Andrew Craig-Bennett

Andrew Craig-Bennett works for a well known Asian shipowner. Previous employers include Wallem, China Navigation, Charles Taylor Consulting and Swire Pacific Offshore. Andrew was also a columnist for Lloyd's List for a decade.


  1. I always found the argument for speed log feed into the radar to be particularly farcical: “*if* a vessel is approaching from a certain angle and *if* there’s a strong current from a particular direction and *if* she suddenly pops out of the fog, then you see a different aspect and so a different collision rule applies and you have to take a different action.”
    In reality, how many vessels select speed log input over GPS? Great suggestion to just apply 19(d) everywhere.

    DNV & MPA are making great strides towards electronic certification, but unfortunately, many PSC authorities are not appreciative of this. It’s a bit much to take for people who have been used to demanding money because there’s no original type-approval certificate for the fresh water pump onboard.

    1. Thank you Richard.

      My favourite PSC story (it wasn’t so funny at the time) concerned a ship that had called at a port in a well known Eurasian state for bunkers. The Agent (not a lot of choice of Agents, here) took the folder of original certificates ashore “for processing” and thirty minutes later a brace of PSC types walzed up and demanded to see the certificates. When told that the Agent had the Certificates they imposed an on the spot fine of US$ 5,000. Cash was acceptable…

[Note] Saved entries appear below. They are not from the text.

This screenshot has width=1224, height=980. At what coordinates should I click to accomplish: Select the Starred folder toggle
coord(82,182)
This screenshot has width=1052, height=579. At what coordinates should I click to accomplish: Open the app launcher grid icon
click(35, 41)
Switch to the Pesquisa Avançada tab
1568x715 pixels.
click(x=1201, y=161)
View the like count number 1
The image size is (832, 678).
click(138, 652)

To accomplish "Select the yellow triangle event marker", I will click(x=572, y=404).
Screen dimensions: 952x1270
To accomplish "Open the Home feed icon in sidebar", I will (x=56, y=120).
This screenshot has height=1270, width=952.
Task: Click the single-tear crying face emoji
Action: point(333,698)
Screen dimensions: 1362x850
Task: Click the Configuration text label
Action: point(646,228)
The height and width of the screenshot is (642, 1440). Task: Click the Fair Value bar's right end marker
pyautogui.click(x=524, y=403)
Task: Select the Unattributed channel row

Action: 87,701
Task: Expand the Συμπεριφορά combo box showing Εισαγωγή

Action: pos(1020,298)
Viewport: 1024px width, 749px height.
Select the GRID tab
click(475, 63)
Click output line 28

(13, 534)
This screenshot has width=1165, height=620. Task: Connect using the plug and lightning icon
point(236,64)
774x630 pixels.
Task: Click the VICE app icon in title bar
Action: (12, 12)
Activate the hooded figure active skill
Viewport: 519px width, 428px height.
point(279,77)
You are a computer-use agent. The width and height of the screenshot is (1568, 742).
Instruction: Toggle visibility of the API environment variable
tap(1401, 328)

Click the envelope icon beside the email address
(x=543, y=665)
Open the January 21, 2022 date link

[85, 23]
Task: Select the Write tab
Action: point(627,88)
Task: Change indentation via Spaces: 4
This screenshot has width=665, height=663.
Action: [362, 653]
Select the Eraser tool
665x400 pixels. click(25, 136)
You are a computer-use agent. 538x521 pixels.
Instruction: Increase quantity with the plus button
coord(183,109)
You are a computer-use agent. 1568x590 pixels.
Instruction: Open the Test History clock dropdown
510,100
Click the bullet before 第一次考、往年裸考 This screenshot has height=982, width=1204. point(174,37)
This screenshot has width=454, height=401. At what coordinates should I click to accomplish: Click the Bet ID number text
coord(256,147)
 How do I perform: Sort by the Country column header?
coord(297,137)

  2. Port state controls, relevant authorities and agents should have access to databases of certificate issuers of ship inspections, repairs, maintenance records way in advance of ship arrival and individuals should verify issuers’ databases and if inconsistencies is discovered between shoreside managers forwarding all vessel certs and logs, then it would not be necessary like in the unusual case of agent taking records off the flagged vessel. these must be part of an edi system or the like. IMO must have a role to enforce digitalization in the age of more advanced vessel designs and shoreside computerized operations. these digital systems can work in a well integrated ecosystem across the industry and more importantly across modes of transportation where inter modal transportation in aligning with new port and terminal technologies and processes for seemless transfers, transits and deliveries.

  3. Unfortunately, IMO cannot enforce anything; it is up to individual states. Having worked for years in West Africa, there are plenty of places where PSC officers don’t even have a smartphone, never mind a computer in their office, so everything is done on paper. If any government funds became available to purchase such technology, there’s a high chance they would be syphoned off before they reached their destination. It’s not a completely lost cause, there has been progress over the years; just painfully slow. It’ll be a long time before all countries are ready for full digitalisation – the biggest risk is that failure to digitalise will only widen the gap.

  4. I have just been told about the lady Chief Superintendent of Shipping, in a quite prominent flag state, who enjoys her PSC inspections. She only inspects passenger ships, and she does so in high heels. She notes down all the Certificates on her form, and then enjoys lunch on board. My informant suggests that she would not enjoy having all the forms on an accessible online database, as she would then have nothing to do. But looking on the bright side, she doesn’t want money.